# Work to complete:
Below is a listing; restate from it, character for character, the lines beginning at the line holding "Screen dimensions: 992x784" and ending at the line holding "Tap the currency symbol filter icon", both included.

# Entries shown:
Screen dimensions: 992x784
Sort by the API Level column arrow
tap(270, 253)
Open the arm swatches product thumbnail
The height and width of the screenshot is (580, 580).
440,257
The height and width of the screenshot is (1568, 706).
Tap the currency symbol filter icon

==

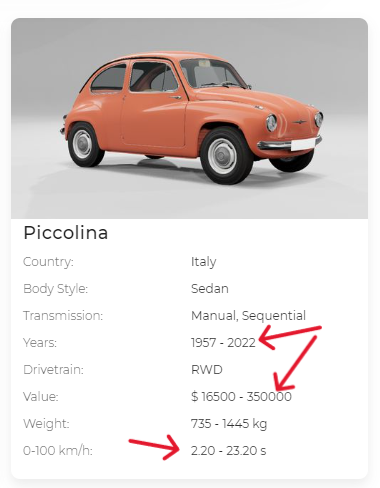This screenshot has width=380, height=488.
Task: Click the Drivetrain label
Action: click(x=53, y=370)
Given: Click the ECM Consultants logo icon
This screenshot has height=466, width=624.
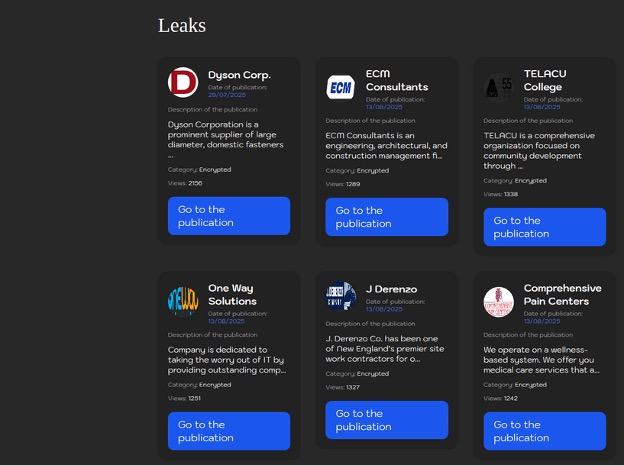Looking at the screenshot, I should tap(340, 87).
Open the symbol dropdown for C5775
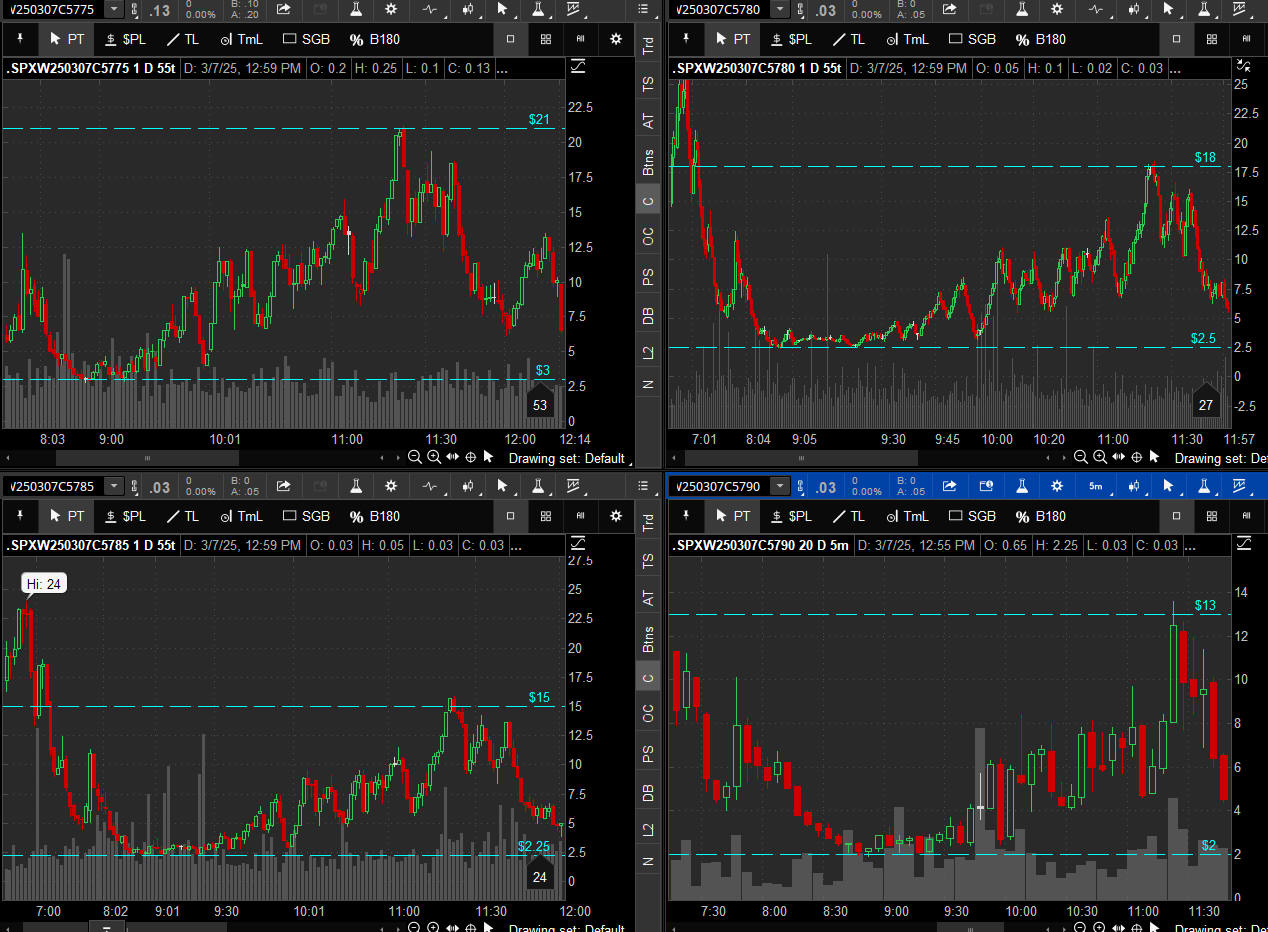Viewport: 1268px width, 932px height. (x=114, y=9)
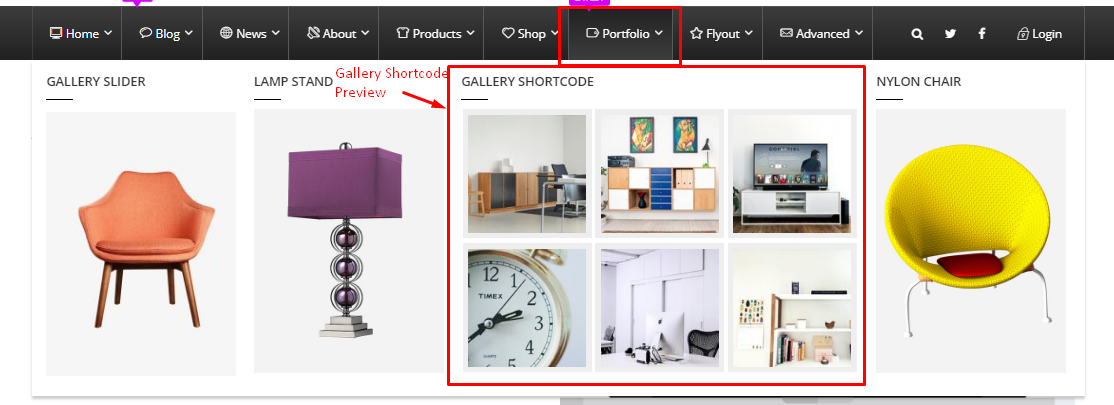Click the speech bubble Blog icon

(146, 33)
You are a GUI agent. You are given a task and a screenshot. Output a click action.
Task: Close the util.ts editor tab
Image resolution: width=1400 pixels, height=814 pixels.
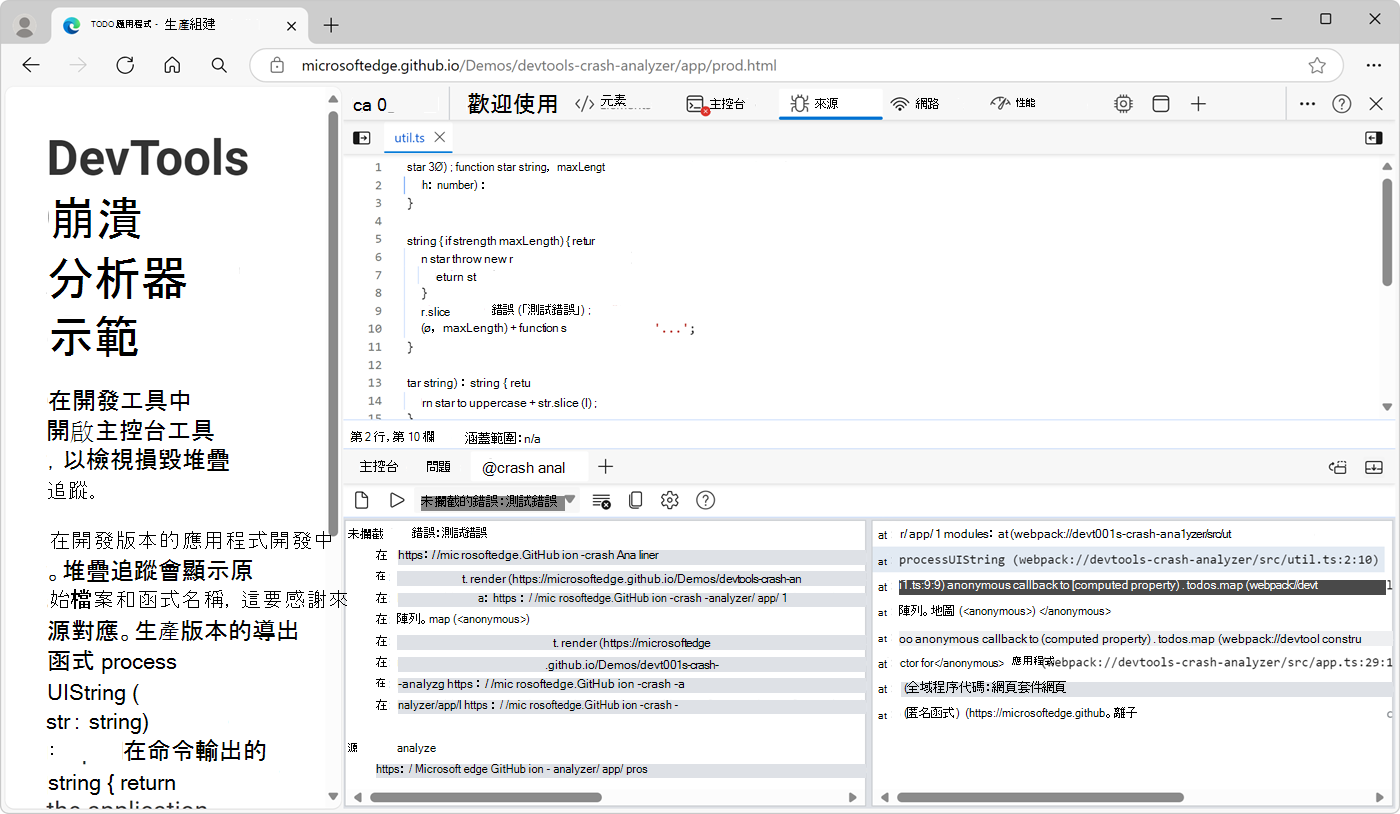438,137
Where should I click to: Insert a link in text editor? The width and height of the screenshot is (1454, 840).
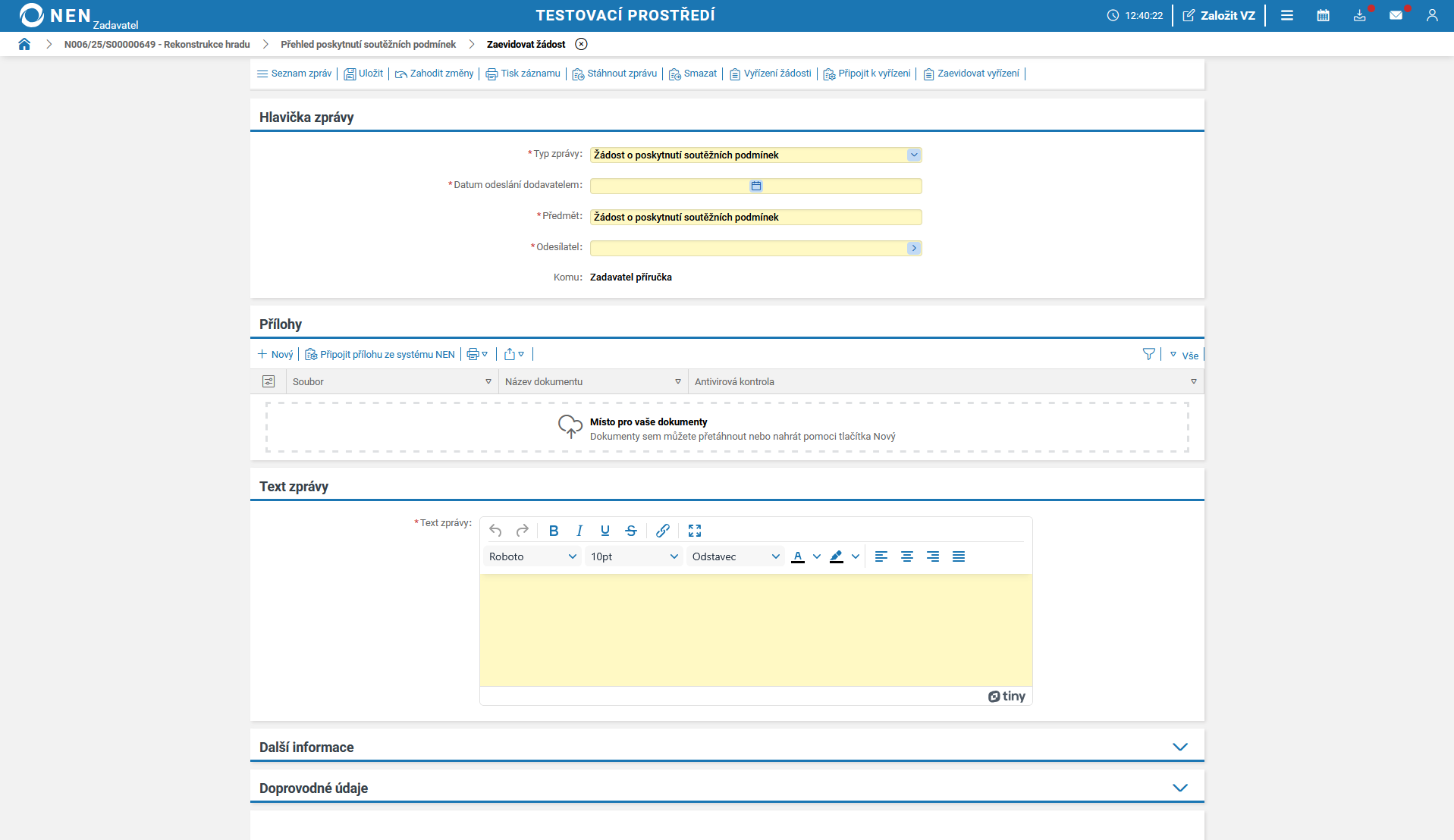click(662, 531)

...

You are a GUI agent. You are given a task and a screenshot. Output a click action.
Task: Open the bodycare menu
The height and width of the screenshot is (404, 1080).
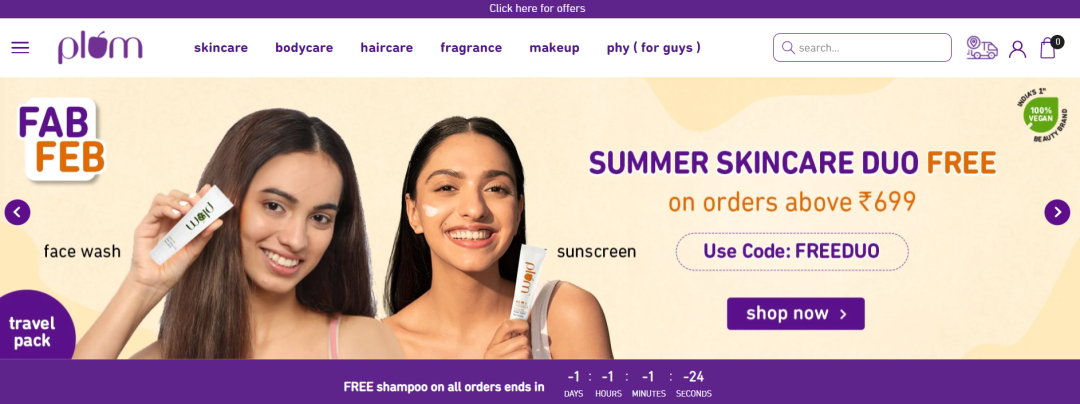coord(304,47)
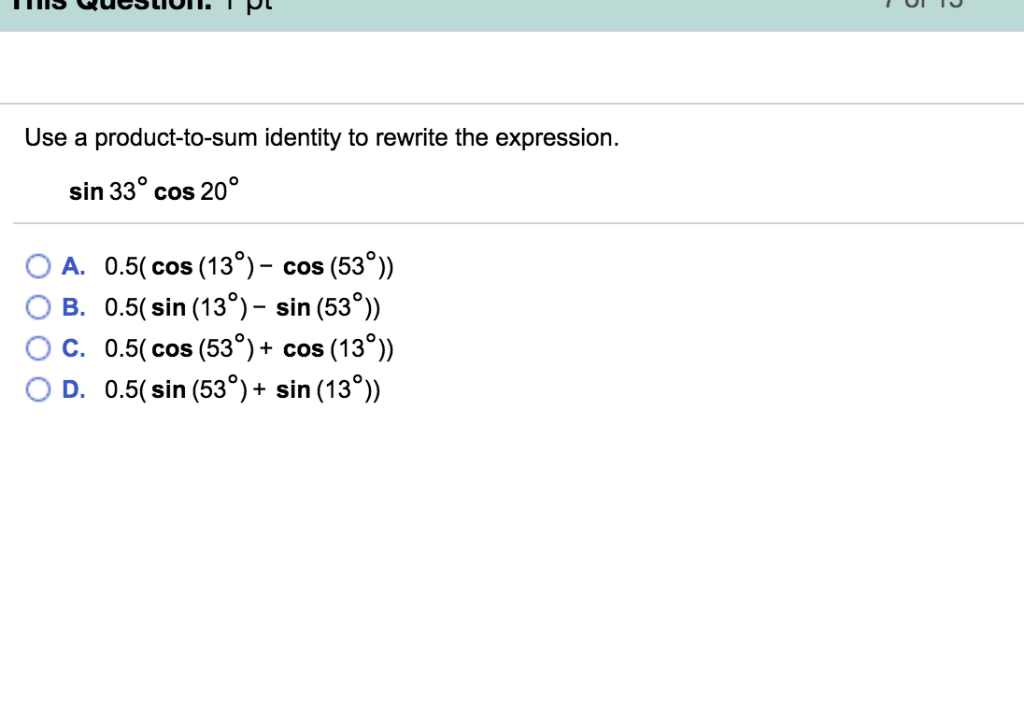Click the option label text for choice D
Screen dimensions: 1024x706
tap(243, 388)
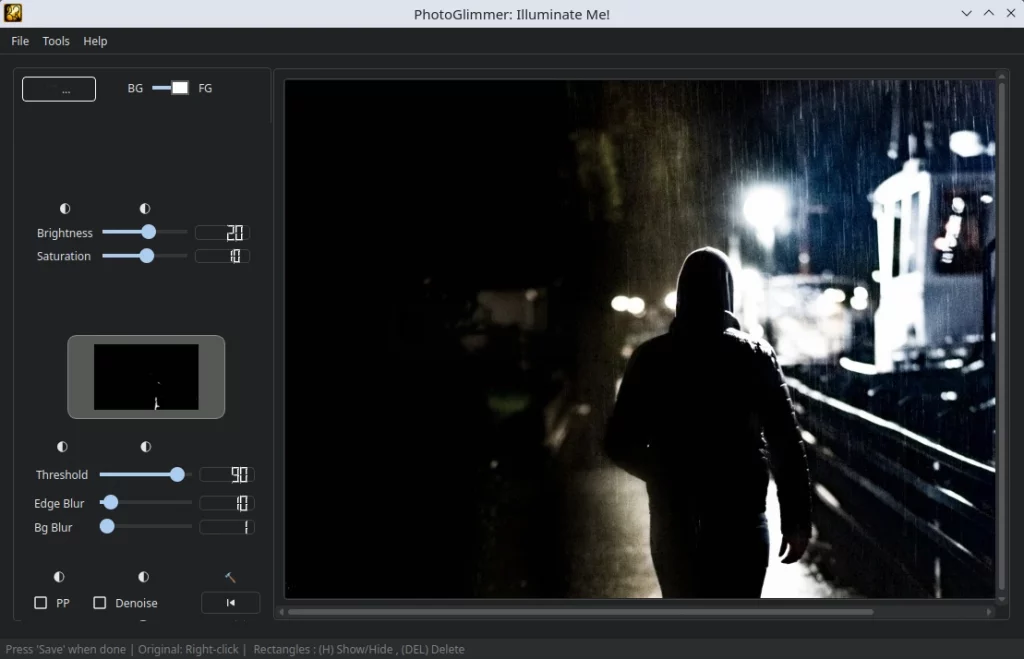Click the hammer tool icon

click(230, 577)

# Completed exercise:
Screen dimensions: 992x784
Sort by the API Level column arrow
tap(270, 253)
Open the arm swatches product thumbnail
The height and width of the screenshot is (580, 580).
440,257
The height and width of the screenshot is (1568, 706).
Tap the currency symbol filter icon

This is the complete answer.